20. Software Engineering
Software engineering teaches you how to design, develop, and maintain complex computer programs. The major is technical and requires a background in math and computers. It also requires strong critical thinking skills.
If you’re a thinker who loves to ponder complex puzzles, you might enjoy this major. It’s also ideal for those who want to learn more about software engineering.
As a student, you take classes that improve your software and engineering skills. You take both computer science and math classes, as well as engineering courses. These classes prepare you for work as a software engineer. But you can also qualify for other jobs, such as:
- Computer systems analyst
- Computer systems manager
- Software developer
- Web developer
The major is good for students with a math and science background and a love for computers. If you enjoy solving problems and thinking about challenging theories, you might love software engineering.
Other Smart Majors for Intellectuals
Other majors that didn’t make the list but still lead to jobs for intellectuals include:
Because you need a strong background in science and math, you’ll find smart students majoring in chemistry. Chemistry requires data analysis, research, and strong math skills. You need to take measurements and perform lab work. But your hard work leads to good pay as a researcher or chemist.
- Foreign language
It’s not easy learning a foreign language, whether it’s French, Hindi, or Korean. To learn a new language in college takes hard work and discipline. You have to put in the time studying new vocabulary. You also have to read, write, and communicate in a new language.
But if you’re willing to start a new language from scratch, it will keep your mind sharp and stimulate your brain. Research shows that switching between languages causes certain parts of your brain to become more active. You process information quicker and filter it more efficiently.
Learning a new language also acts as a gateway to another culture. It opens doors (or excuses) to travel, as it makes it easier and more enjoyable.
Genetics is another science good for thinkers. As a genetics major, you take many science classes. You also take math and statistics courses. These classes require you to solve complex problems. You also learn how to analyze and research.
- Other science majors
Any science that requires you to conduct lab work and research is good for your brain. Researchers gather information and collect data. They interpret results based on their findings. They even come up with ways to improve future tests by evaluating where they went wrong. To carry out these tasks, you need to think and question.
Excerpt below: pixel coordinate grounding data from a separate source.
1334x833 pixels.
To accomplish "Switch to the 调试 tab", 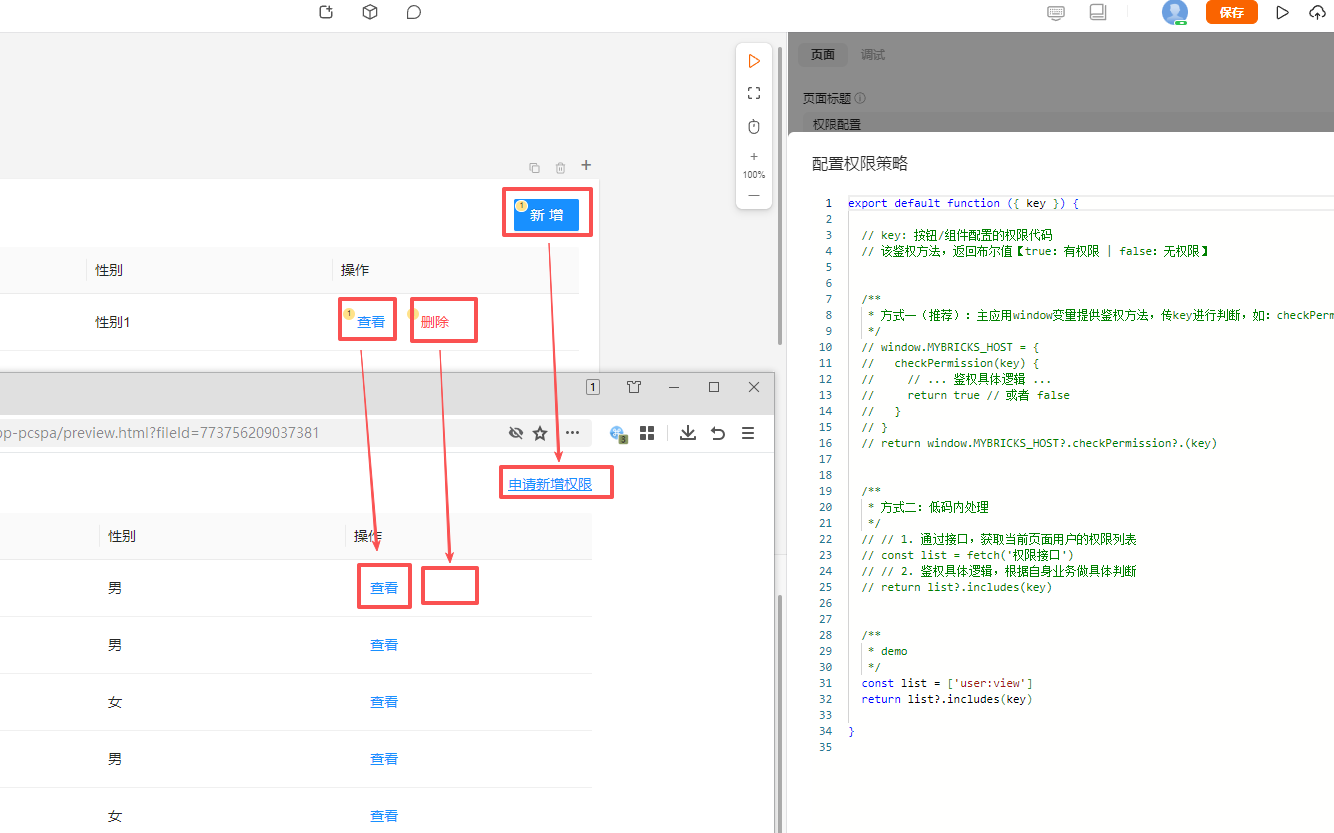I will (873, 55).
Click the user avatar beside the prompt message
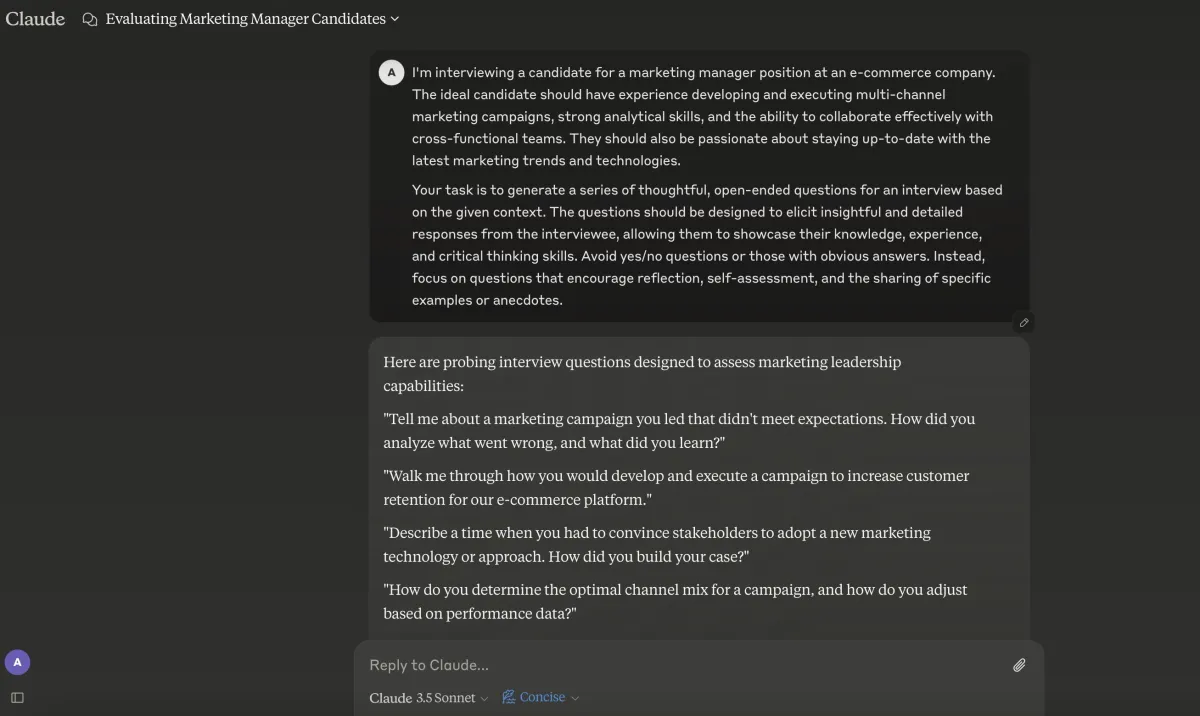1200x716 pixels. pyautogui.click(x=391, y=73)
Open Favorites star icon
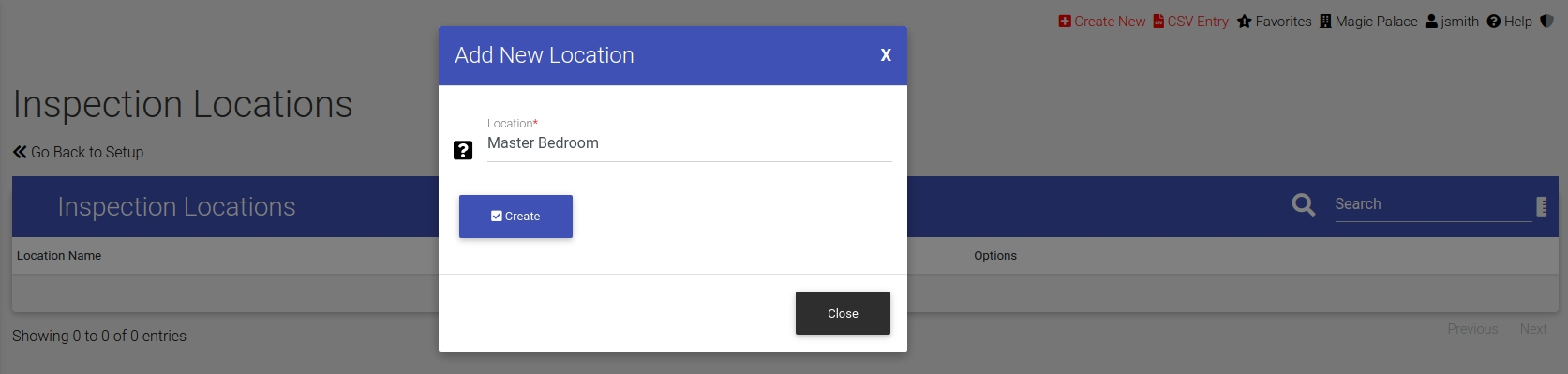 (x=1245, y=22)
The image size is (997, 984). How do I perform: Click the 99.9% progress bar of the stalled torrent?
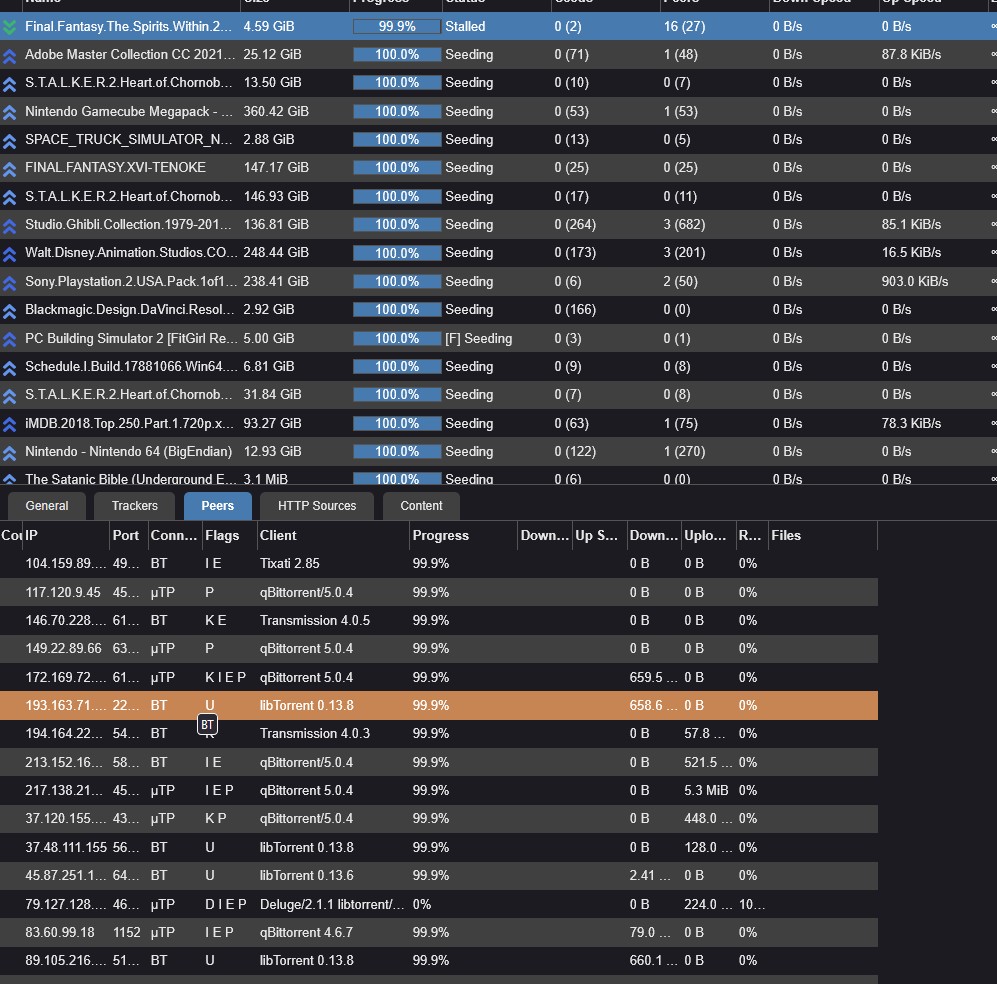tap(397, 27)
Every science major uses the scientific method to gain knowledge. These steps allow you to ask a question about something you observe and to go through the process of drawing conclusions. Through research and tests, you determine results and outcomes.
But to go through the steps, you need to think, question, and wonder. A good scientist always asks questions.
What Major Should You Choose?
If you’re looking for intellectual careers, you’ll want to choose an intellectual major. But there are all sorts of degrees and careers that need creative and critical thinkers.
When you choose your undergraduate major, pay attention to your interests. You don’t want to spend four years studying a subject you hate.
There’s a reason why most colleges don’t require that you declare your major until your second year. If you can, spend your first few semesters exploring different subjects. This will give you time to uncover new interests or develop new passions. You might find out that you love learning a foreign language. You might also find out chemistry isn’t the science for you.